EXERCISE PROMPT | Your output should be exactly the lines from the one containing "This screenshot has height=708, width=1188." through the final line of the following data, please, with no pictures.

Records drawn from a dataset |
((

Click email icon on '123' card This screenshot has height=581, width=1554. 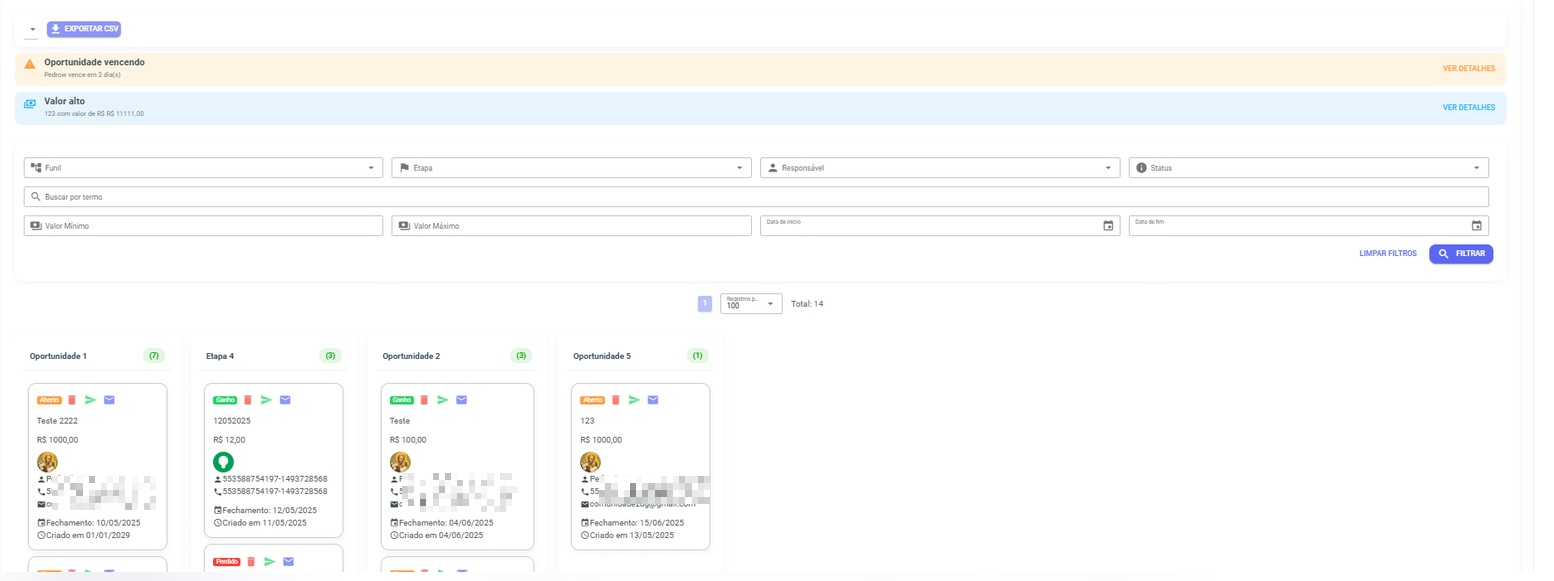point(653,400)
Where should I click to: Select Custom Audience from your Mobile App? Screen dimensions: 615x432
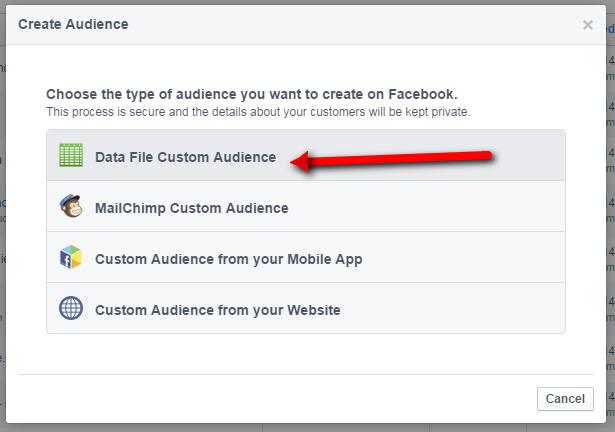coord(306,257)
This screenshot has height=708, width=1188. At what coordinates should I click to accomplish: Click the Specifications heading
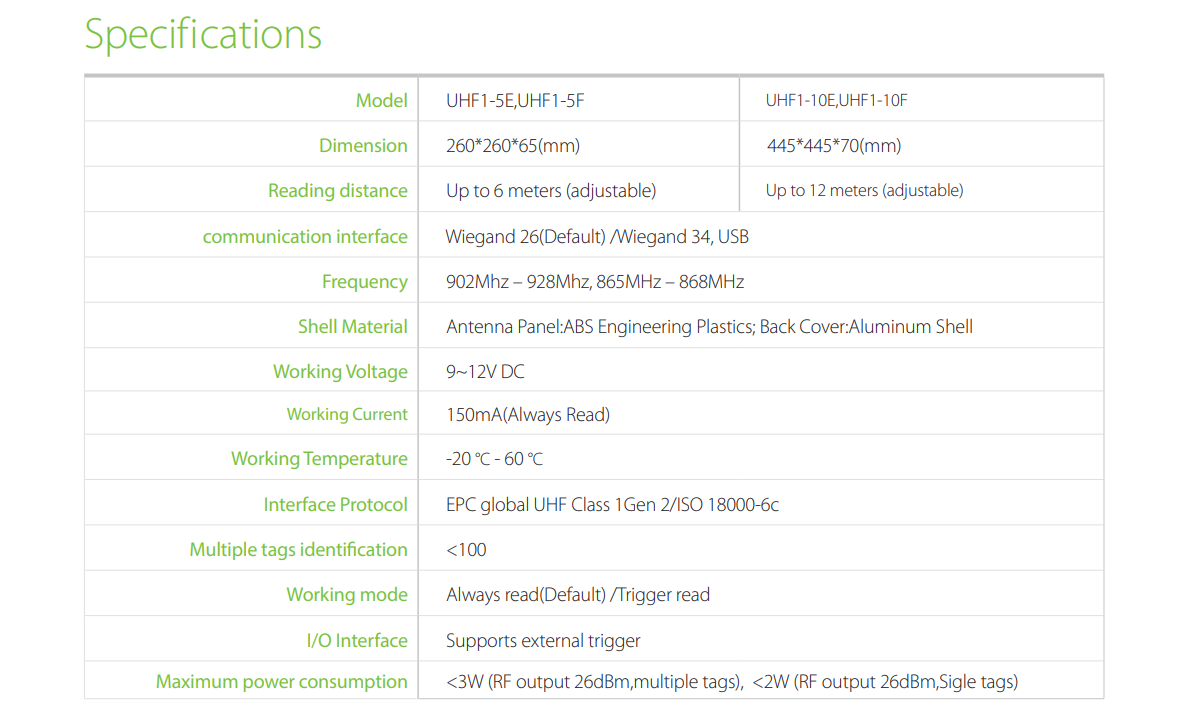pos(203,34)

))

SOLUTION TO THE PROBLEM |
This screenshot has height=708, width=1188. At what coordinates should I click to accomplish: Click the Specifications heading
pos(203,34)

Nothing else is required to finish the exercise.